What needs to be done
Go through the records below and write each one out again unchanged.

Collected data
○ ○ ○ ○ ○

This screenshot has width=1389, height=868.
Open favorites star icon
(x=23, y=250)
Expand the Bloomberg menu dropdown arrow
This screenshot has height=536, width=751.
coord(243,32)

○ ○ ○ ○ ○

Response box
This screenshot has width=1389, height=868.
Open favorites star icon
(x=23, y=250)
Expand the Bloomberg menu dropdown arrow
This screenshot has height=536, width=751.
coord(243,32)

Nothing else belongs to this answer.